Unser Zeitgeist ist überlastet: In einer Welt der unendlichen Möglichkeiten ist es schwer, Trends und Häufungen auszumachen. Entsprechend herrscht auch bei den Musikvideos eine stilistische Offenheit wie nie zuvor. Mit dieser kleinen Serie bringen wir euch einmal pro Quartal die erstaunlichsten, kreativsten und überzeugendsten Musikkurzfilme näher. Hier geht es zu den besten Videos von Januar bis März, hier zu unseren Favoriten von April bis Juni.

PLATZ 10: Dirty Projectors – Stillness Is The Move

Kein verstecktes Lama. Die Indie-Kuttenträger verzaubern mit einem urwüchsigen Video, dessen Stärke die Unaufdringlichkeit ist. Nah an der Natur wird musiziert, die unterkühlte Stimmung auf einem Berg in Vermont gerät zu etwas Magischem. Beste Szene: Wenn das Lama seinen Hals streckt und frech in die Kamera grinst.

PLATZ 09: Bloc Party – Signs

„Basic Instinct“ ging aufgrund einer einzigen Einstellung in die Filmgeschichte ein. Regisseur Hiro Murai spielt mit diesem Voyeurismus und verpackt den treibenden Groove des durchschnittlichen Remixes in eine Grunge-Atmosphäre, deren verstörende Morphings technisch sauber produziert sind. Und die Autofellatio-Analogie ist entsprechend simpel wie visuell lustig.

PLATZ 08: The Hickey Underworld – Blonde Fire

Die belgischen Indierocker versuchen sich mit fragwürdigen Mitteln Gehör zu verschaffen. Statt auf Musik setzen sie auf ein Schockvideo: Ein zauseliger Frankenstein baut sein Interieur: Aus Kadavern zu Menschen. Moral ist hier nur am Rande ein Thema – wobei die Parallele zu den von der Musikindustrie ersonnenen und erbauten Castingbands überdeutlich wird.

PLATZ 07: Antlers – Two

Die freundliche Alternative. Ein quietschbuntes, fröhliches Werk in mixed media. Recht konservatives Graphikverständnis trifft auf hunderttausend Seifenblasen. In ihrer visuellen Kraft durchaus berauschend und an das fabelhafte „Heartbeat“-Video von José Gonzalez erinnernd.
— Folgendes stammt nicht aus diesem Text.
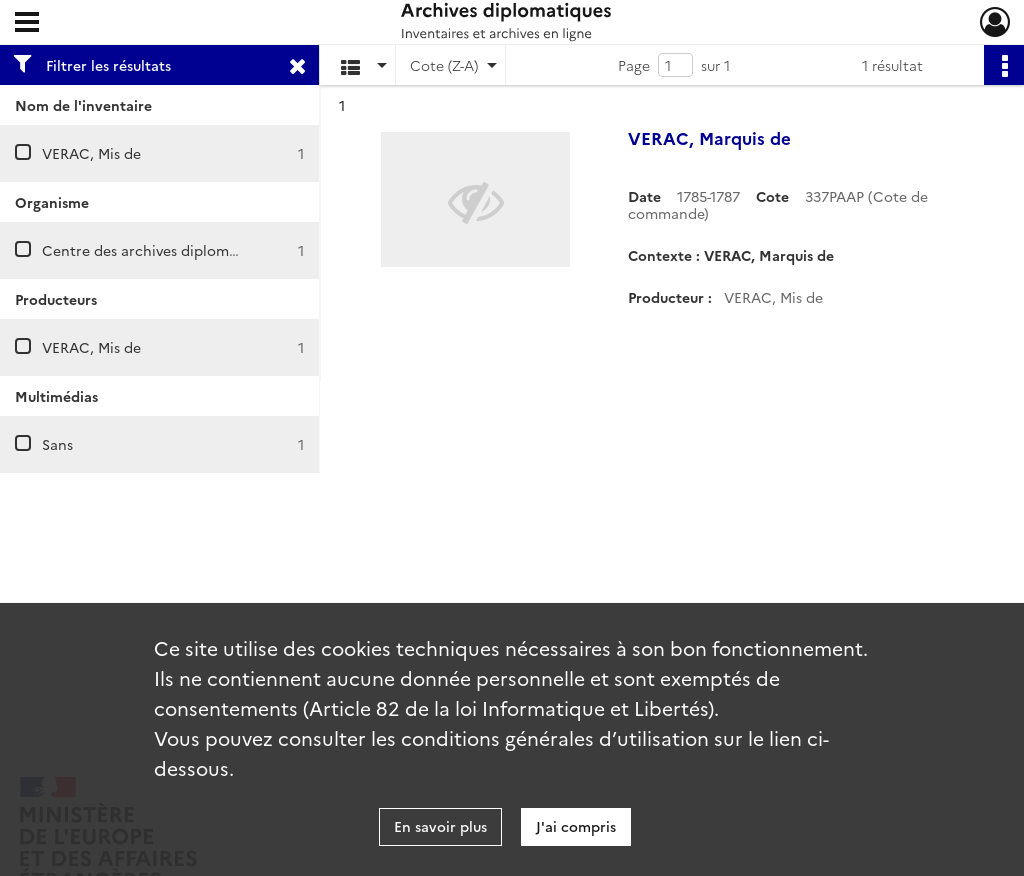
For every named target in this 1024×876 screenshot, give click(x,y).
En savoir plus (440, 826)
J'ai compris (576, 826)
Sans (57, 444)
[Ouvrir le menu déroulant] (27, 24)
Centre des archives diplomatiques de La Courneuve (219, 250)
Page (634, 65)
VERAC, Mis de (91, 153)
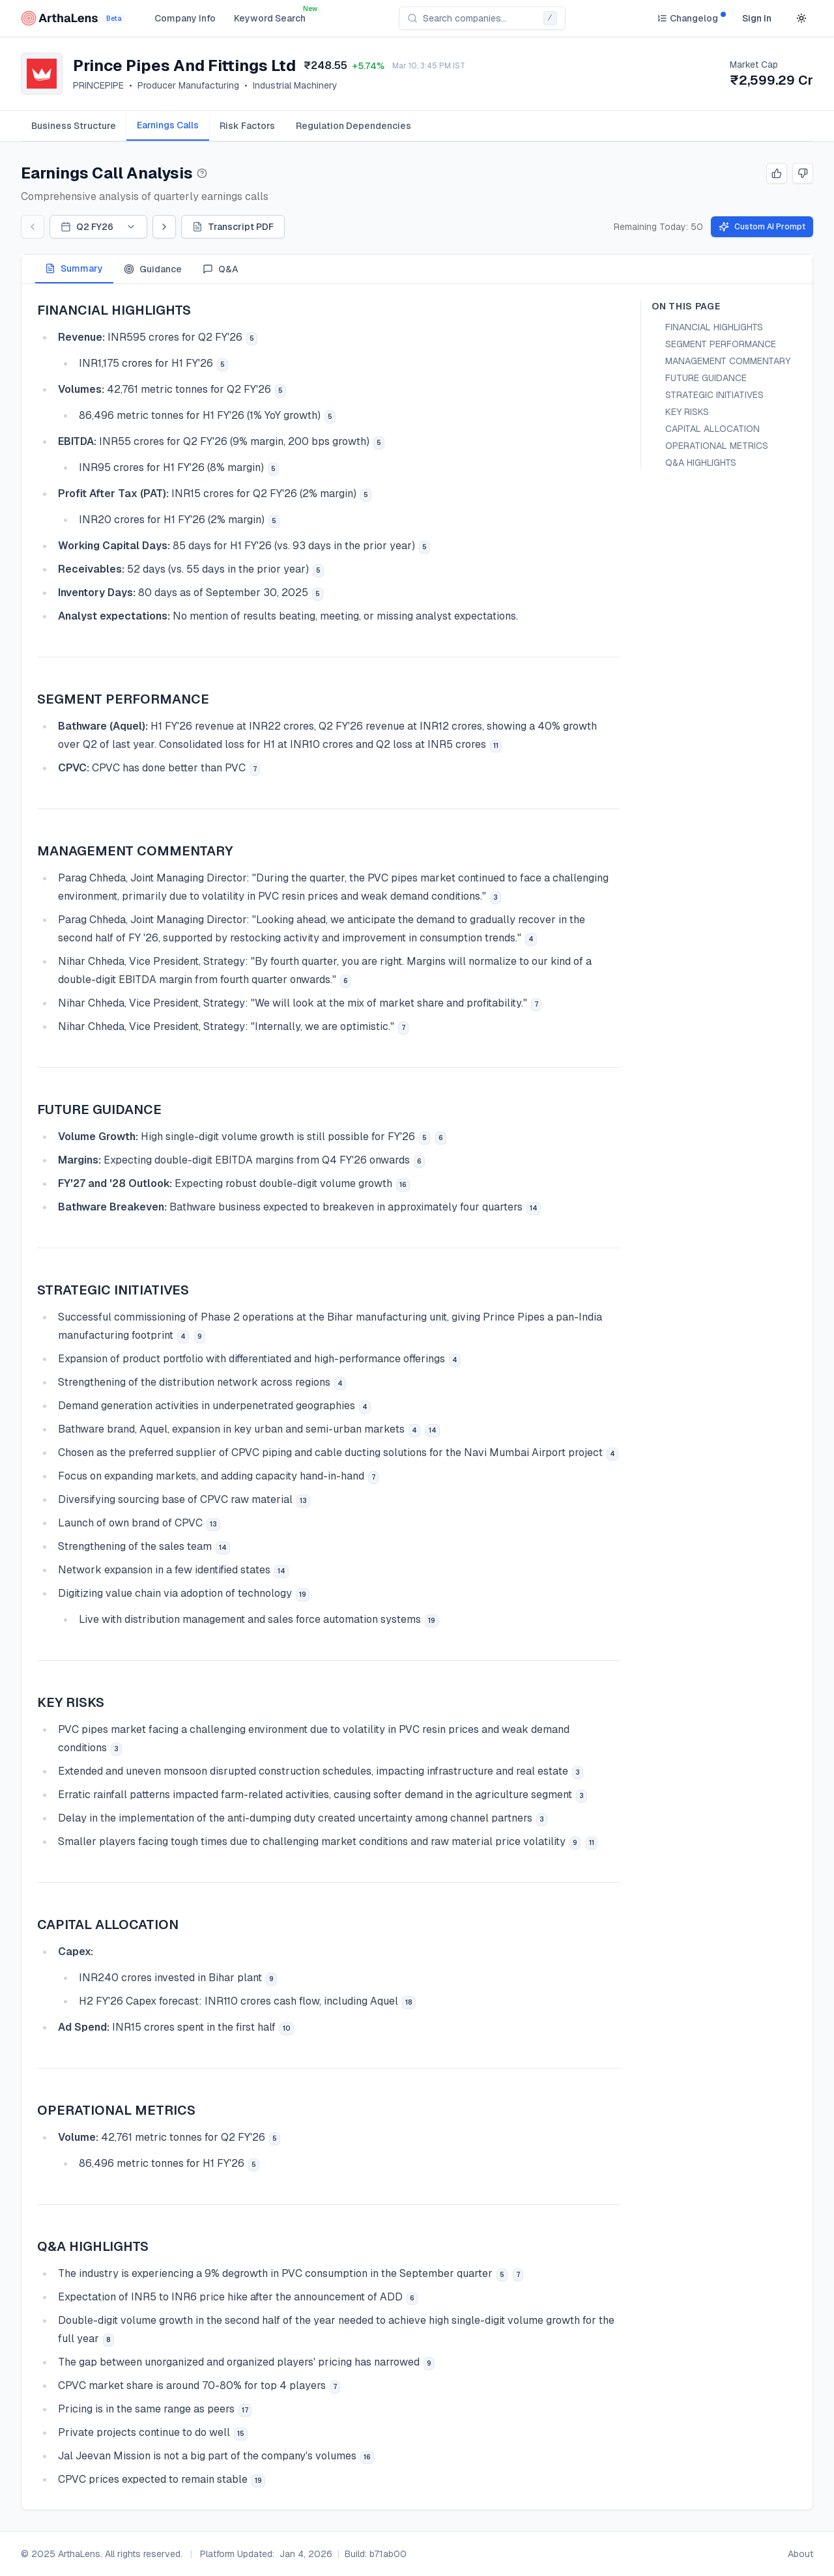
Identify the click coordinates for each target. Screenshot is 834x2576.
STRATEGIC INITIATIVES (714, 395)
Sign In (756, 18)
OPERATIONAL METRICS (716, 445)
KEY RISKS (687, 412)
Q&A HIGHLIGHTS (700, 462)
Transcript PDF (233, 227)
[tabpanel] (417, 1397)
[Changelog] (687, 18)
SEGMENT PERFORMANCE (720, 344)
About (800, 2554)
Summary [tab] (74, 268)
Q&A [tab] (220, 269)
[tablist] (417, 126)
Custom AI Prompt (762, 227)
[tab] (73, 125)
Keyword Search (270, 18)
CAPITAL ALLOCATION (712, 429)
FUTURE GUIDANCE (706, 378)
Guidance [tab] (153, 269)
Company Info (185, 18)
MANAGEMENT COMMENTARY (727, 361)
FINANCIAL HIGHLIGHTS (714, 327)
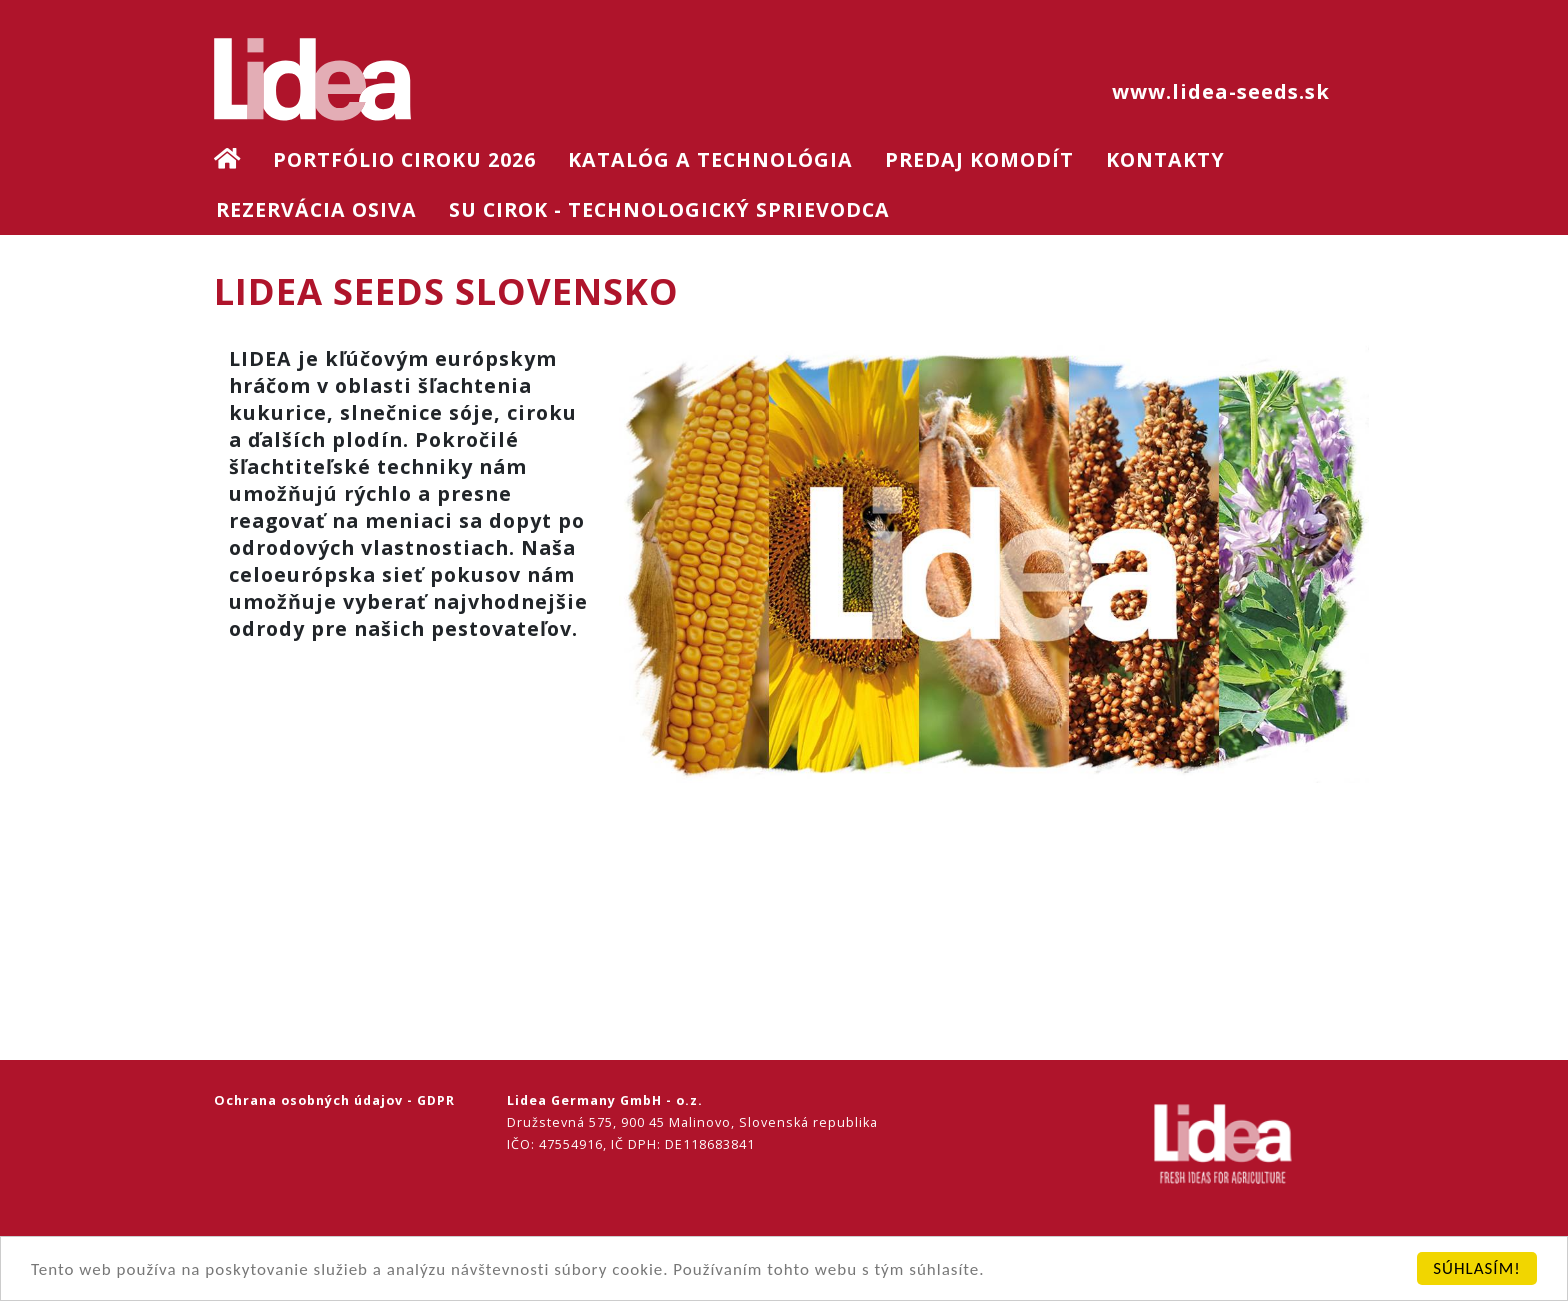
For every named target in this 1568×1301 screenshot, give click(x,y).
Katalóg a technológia (710, 159)
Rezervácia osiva (316, 209)
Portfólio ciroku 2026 (404, 159)
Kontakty (1165, 159)
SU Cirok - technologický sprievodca (669, 209)
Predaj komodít (979, 159)
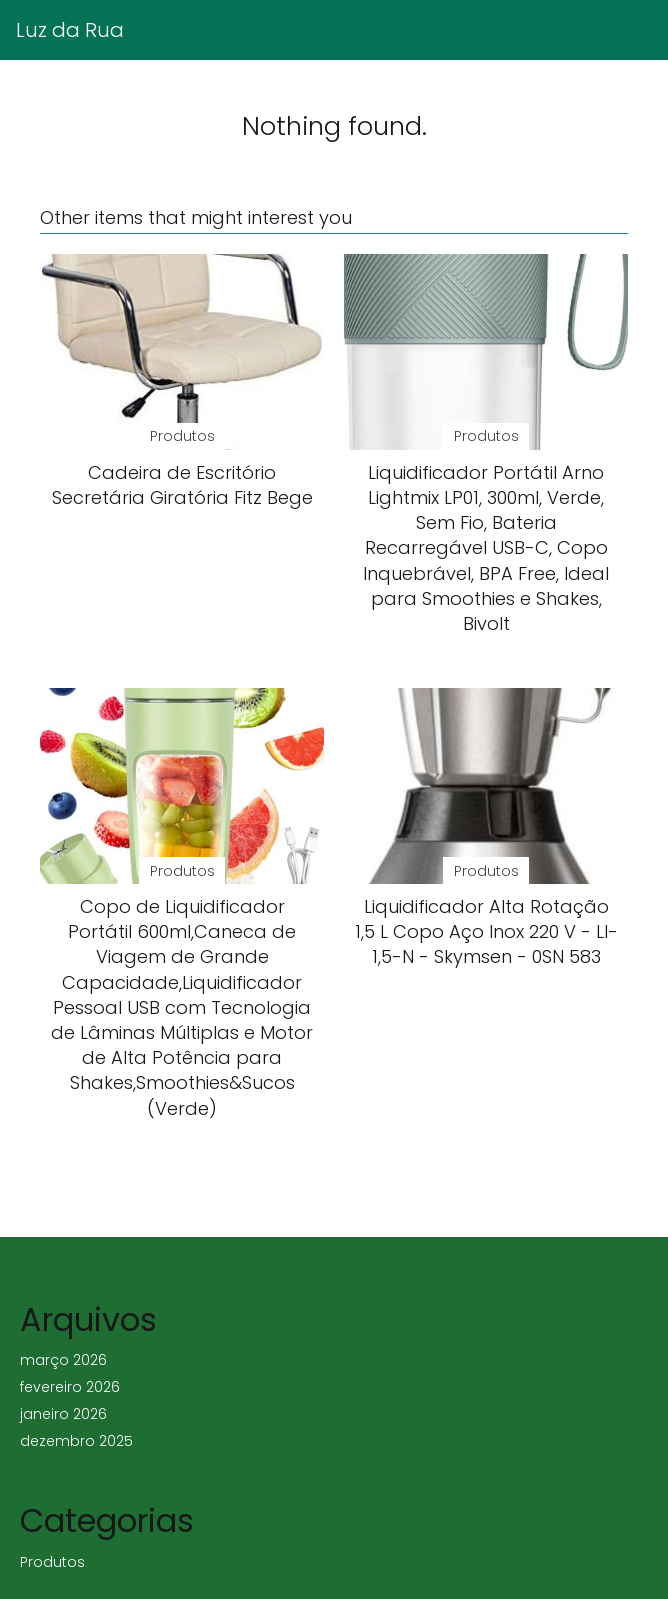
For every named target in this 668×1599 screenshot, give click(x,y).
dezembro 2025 (76, 1441)
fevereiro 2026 (70, 1387)
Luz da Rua (70, 30)
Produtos (52, 1562)
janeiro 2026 (63, 1414)
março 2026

PLATZ 06: Dan Deacon – Padding Ghost

Ein kindlicher Rausch, eine simple Handarbeit, die Witz auf einem charmanten Niveau hantiert. Monsterwellen? Check. Moment der Starre, bevor der Held in die Tiefe fliegt? Check. Plüschkamel und Piratengeist? Check. Spinnerte Null Budget-Unterhaltung vom Feinsten.

PLATZ 05: Fever Ray – Seven

Man fragt sich schon: Was macht die Oma im Kuhstall? Nachdem Fever Ray mit ihrer wirren, düsteren Ästhetik schon mit den ersten beiden Videos gepunktet hat, setzt sie auch mit diesem ein Ausrufezeichen in selbiger Machart (trotz anderem Regisseur). In herrlicher Ausstattung und Maske bringt dieses Video Leben und überformte Erinnerung auf bedrückende Weise in Einklang. Kameraeinstellungen mit Kraft.


PLATZ 04: HEALTH – Die Slow

Zersplitterte Ebenen, Hektik, Kraft, Wirr und totaler Freakout. Da eben nur live live ist, behelfen sich HEALTHmit mörderischen Schnitten, wirbelnden Haaren und viel Schweiß auf digitalem Zelluloid. Um die epileptische Gefahr etwas zu mildern, setzen sie entrückte Ruhepole mit stoischem Sänger. Direkt auf die Gesichter der Ekstase.


PLATZ 03: Imogen Heap – Canvas

Das Schwarz verhüllt die Schnitte und so gerät dieses Video zu einer überraschenden Reise. Intim und herzzerreißend melancholisch. Kontraste sind die Essenz dieses schwarz-weiß Videos, das mit behutsamer Entschleunigung auf den Winter einstimmt. Letztlich gerät die naturromantische Öffnung etwas zu kitschig und dennoch: Die Atmosphäre korrespondiert mit dem Song und beide verschmelzen zu einer untrennbaren Masse.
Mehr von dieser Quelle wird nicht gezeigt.